Senigallia

«Il nuovo orizzonte è la scuola della cura»: intervista a Luigina Mortari, presidente di Indire

Alla guida dell'organo del Ministero dell'Istruzione che si occupa di documentazione, innovazione e ricerca educativa, la docente esprime il desiderio di una scuola «che non si occupi solo di riempire i giovani di contenuti ma che pensi al loro benessere»

Luigina Mortari
Luigina Mortari

SENIGALLIA – La scuola può cambiare, la scuola deve cambiare, per tornare a essere un agente educante e non solo un edificio in cui si imparano nozioni. Lo ha sostenuto la professoressa Luigina Mortari, la presidente dell’Indire, l’organo del Ministero dell’istruzione, che è intervenuta nei giorni scorsi al teatro La Fenice all’incontro sul tema “Una scuola che ha cura” promosso dall’istituto comprensivo Senigallia Centro-Fagnani. Docente presso l’Università di Verona, Luigina Mortari ha prodotto numerosissimi contributi nel campo della filosofia dell’educazione e della formazione dei docenti. Il suo ultimo libro si intitola “La politica della cura. Prendere a cuore la vita” (Raffaello Cortina ed., 2021). Lo scorso anno è stata nominata alla guida dell’istituto nazionale di documentazione, innovazione e ricerca educativa (Indire). Ne abbiamo approfittato per farle qualche domanda.

Cosa vuol dire “Una scuola che ha cura”?
«Vuol dire che la società, tramite l’istituzione scolastica, ha a cuore gli studenti, il loro percorso e il loro futuro perché l’istruzione non diventi solo una questione di curricula, ma favorisca lo sviluppo delle giovani e giovanissime persone in tutti gli aspetti della vita. Parlo della sfera cognitiva, affettiva, esperienziale, anche politica».

E perché si pone come approccio innovativo rispetto al sistema attuale?
«Questo dovrebbe essere secondo me il paradigma dell’agire educativo, molto diverso da quell’ottica aziendalista che ha preso piede nella scuola. Gli studenti sono visti come giovani a cui fornire un’istruzione finalizzata a farli entrare in qualche realtà produttiva mentre la scuola della cura cerca di educare, di dare nutrimento, di coltivare il benessere dei ragazzi, fin da bambini, ponendo tutto il resto in secondo piano». 

Non si rischia di fornire poche competenze utili per affrontare il successivo periodo di vita dei giovani?
«Secondo me, no: significa staccarsi dai modelli d’istruzione imposti dalla società, dalle logge preponderanti per dare spazio a modelli educativi che definire innovativi sarebbe un torto alla tradizione classica, fin dai greci».

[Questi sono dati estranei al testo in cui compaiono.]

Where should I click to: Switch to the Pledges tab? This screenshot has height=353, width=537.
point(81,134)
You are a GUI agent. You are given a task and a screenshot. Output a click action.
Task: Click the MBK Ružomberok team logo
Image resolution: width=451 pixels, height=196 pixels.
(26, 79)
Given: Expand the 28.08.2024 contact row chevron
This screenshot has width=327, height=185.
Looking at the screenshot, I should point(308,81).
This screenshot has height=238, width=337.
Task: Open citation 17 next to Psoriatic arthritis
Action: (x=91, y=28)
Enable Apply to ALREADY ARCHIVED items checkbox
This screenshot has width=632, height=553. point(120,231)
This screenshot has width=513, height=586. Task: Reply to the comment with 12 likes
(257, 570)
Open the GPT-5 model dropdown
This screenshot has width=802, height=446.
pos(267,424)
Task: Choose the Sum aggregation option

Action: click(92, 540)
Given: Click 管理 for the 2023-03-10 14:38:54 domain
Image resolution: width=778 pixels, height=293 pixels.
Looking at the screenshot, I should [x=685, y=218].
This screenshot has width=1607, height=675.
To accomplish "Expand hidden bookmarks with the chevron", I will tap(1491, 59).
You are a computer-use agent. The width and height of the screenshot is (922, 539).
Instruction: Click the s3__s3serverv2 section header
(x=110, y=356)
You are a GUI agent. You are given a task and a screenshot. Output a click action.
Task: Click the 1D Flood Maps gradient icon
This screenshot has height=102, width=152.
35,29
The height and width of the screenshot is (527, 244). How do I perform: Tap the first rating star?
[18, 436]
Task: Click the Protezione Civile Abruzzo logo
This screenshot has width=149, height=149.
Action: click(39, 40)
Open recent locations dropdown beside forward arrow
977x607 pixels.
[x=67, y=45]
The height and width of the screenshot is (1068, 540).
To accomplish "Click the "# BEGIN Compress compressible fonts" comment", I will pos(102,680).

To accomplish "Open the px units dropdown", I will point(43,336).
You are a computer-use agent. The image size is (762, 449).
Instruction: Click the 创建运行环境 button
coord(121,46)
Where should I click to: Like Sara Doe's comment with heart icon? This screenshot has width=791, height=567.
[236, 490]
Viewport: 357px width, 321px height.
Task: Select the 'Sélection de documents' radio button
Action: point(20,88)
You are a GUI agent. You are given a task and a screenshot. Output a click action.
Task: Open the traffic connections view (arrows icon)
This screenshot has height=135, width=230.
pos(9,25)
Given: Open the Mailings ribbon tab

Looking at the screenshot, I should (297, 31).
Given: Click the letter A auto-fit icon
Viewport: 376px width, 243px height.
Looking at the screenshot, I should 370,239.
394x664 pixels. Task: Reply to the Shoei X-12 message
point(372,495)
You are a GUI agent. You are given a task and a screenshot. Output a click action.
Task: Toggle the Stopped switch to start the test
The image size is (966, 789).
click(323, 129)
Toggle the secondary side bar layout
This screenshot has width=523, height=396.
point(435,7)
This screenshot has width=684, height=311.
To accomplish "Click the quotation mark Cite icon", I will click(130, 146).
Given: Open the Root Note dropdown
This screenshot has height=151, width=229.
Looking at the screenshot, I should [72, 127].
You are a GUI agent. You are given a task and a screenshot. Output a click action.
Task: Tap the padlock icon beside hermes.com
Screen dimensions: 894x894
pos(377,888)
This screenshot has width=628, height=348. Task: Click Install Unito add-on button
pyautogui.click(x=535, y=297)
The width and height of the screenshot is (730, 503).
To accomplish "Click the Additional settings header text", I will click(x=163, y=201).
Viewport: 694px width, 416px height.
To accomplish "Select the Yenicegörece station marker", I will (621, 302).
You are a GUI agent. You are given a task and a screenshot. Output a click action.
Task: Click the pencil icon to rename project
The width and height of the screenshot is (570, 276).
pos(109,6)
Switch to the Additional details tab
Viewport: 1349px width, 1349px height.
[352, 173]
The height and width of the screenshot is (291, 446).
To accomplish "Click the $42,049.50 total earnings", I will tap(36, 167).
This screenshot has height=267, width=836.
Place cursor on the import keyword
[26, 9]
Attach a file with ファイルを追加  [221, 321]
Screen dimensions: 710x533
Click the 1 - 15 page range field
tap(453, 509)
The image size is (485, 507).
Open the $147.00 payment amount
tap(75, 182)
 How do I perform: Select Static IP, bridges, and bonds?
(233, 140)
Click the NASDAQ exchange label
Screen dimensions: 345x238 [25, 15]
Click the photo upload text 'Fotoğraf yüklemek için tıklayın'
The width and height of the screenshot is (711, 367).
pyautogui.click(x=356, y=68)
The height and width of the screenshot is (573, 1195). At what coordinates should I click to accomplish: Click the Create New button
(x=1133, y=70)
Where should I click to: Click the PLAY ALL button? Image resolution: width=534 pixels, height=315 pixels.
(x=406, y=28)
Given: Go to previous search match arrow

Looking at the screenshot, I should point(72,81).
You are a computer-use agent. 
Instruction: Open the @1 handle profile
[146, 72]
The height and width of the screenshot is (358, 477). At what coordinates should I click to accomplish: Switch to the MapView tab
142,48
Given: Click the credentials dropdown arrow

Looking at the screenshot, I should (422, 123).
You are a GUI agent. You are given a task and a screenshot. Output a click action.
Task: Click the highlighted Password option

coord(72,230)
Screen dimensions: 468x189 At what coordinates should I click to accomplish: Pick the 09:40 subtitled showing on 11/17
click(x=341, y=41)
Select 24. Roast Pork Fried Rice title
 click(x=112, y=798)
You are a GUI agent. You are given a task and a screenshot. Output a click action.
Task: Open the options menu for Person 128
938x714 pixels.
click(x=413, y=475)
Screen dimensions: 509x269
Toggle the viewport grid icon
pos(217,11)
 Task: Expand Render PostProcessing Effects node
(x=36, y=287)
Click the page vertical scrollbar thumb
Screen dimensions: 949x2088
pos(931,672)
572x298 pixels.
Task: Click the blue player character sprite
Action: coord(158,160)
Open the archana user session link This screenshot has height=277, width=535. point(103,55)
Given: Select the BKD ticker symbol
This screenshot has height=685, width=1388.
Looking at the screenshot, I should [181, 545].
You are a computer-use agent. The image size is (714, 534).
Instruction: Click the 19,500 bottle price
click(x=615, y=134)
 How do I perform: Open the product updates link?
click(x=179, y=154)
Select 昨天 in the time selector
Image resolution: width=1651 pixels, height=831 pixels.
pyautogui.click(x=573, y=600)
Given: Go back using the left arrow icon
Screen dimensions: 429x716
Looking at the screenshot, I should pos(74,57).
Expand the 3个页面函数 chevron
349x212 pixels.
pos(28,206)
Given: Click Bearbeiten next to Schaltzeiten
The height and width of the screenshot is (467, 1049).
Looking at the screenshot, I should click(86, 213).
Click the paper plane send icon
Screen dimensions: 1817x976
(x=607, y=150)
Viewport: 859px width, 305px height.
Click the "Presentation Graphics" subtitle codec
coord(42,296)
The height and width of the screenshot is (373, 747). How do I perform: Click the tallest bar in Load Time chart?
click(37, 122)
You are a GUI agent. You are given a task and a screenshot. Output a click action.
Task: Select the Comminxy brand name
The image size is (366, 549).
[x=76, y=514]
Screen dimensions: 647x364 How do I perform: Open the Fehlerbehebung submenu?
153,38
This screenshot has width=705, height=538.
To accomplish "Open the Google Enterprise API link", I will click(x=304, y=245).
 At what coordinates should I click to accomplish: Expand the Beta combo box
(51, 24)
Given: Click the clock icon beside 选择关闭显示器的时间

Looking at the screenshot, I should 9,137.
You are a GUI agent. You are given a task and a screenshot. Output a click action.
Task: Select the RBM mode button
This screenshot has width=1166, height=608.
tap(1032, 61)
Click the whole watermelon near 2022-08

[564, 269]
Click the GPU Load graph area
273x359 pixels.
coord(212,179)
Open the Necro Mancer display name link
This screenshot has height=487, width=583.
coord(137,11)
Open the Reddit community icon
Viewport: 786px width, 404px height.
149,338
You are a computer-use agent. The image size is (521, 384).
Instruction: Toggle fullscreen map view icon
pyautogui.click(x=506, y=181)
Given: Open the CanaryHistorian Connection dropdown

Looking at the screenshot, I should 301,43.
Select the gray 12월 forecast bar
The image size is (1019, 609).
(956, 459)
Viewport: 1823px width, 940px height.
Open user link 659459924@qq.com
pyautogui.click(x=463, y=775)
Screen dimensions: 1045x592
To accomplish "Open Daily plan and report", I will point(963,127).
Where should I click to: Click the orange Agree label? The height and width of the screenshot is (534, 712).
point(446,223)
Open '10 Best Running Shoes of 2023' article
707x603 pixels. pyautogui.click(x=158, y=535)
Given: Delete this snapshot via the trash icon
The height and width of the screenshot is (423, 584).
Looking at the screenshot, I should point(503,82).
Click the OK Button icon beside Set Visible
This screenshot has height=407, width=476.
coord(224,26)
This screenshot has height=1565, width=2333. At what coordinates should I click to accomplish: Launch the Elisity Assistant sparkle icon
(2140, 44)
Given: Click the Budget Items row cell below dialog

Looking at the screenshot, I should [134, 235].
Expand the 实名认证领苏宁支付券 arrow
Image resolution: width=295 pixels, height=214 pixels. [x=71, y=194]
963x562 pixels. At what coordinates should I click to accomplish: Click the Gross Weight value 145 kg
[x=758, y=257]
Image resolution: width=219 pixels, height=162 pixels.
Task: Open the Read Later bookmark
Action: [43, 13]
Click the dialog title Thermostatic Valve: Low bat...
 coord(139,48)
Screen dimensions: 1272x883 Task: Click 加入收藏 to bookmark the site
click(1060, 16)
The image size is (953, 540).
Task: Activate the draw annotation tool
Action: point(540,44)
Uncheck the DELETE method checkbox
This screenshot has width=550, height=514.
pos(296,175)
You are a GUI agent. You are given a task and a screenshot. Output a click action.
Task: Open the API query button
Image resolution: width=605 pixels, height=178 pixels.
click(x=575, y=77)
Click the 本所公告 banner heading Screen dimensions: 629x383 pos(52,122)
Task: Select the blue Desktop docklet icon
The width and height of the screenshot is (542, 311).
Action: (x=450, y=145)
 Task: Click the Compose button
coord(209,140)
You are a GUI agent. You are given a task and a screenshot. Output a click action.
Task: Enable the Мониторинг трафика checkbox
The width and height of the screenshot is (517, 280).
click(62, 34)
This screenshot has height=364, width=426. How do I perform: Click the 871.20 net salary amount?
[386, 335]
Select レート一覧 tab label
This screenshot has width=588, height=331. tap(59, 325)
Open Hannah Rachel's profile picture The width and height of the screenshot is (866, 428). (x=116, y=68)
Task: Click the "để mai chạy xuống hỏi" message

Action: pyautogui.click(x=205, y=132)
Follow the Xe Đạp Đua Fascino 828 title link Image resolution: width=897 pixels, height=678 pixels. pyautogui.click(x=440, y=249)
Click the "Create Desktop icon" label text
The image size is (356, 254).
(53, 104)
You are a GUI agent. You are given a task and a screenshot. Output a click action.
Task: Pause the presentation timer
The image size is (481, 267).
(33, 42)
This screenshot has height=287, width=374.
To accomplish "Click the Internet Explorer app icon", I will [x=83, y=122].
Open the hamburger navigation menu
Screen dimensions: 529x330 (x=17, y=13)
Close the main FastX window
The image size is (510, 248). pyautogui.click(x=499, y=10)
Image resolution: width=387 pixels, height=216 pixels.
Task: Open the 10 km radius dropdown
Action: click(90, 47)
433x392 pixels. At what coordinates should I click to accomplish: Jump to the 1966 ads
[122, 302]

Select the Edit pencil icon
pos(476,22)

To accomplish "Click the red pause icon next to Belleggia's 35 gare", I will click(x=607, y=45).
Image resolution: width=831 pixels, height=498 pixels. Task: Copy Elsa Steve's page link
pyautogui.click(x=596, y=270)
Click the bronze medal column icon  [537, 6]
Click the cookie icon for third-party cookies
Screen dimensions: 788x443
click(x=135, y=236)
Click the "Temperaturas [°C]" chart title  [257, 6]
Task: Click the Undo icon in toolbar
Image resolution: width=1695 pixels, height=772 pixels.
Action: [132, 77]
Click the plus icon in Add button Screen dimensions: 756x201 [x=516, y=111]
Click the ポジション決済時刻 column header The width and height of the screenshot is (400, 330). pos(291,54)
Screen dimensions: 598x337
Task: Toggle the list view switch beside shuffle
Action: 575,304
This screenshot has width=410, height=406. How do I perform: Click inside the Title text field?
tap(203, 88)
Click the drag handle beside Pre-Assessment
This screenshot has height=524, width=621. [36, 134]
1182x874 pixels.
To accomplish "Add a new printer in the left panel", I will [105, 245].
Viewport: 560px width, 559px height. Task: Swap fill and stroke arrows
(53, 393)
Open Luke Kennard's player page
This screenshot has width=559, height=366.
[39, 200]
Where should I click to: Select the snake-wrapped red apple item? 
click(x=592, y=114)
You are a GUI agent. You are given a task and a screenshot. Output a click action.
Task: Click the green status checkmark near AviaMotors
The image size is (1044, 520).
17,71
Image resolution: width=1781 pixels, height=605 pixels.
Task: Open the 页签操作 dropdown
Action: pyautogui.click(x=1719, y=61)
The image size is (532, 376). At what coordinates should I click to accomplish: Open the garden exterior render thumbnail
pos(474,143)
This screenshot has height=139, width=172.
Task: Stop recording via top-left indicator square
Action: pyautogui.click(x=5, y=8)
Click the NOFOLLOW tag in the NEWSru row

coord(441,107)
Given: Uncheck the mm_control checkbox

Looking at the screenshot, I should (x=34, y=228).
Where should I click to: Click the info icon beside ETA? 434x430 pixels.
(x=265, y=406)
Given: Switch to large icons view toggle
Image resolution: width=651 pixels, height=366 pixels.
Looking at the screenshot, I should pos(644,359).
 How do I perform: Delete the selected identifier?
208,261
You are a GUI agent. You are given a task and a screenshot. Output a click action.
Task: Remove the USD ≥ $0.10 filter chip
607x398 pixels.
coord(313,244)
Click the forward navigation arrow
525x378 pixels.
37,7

Se la diffusione della cultura fosse legata anche all’affettività, al benessere dei giovani, di certo ci sarebbero più persone consapevoli, secondo Mortari, più sviluppate e, probabilmente, anche più realizzate, a livello umano, «perché c’è stata l’opportunità di coltivare l’anima. L’opportunità può essere data anche attraverso percorsi nuovi all’interno del modello scolastico tradizionale, come può essere una lezione svolta all’aperto».

Che cosa ha significato per il mondo scolastico la pandemia?
«Certo, la pandemia ha giocato un ruolo importantissimo nel bloccare tante di queste opportunità che ci si interroga su quanto si sia perso in termini umani, sociali, scolastici e conoscitivi. Ma i giovani hanno tante risorse ed è su quelle che bisogna puntare: non solo per permettere loro di recuperare dall’isolamento imposto dal covid, ma anche per ridare slancio a un sistema scolastico che a volte sa di chiuso. Di fatto, la pandemia è essa stessa un’opportunità per trasformare la scuola in un sistema educativo prima ancora che istruttivo».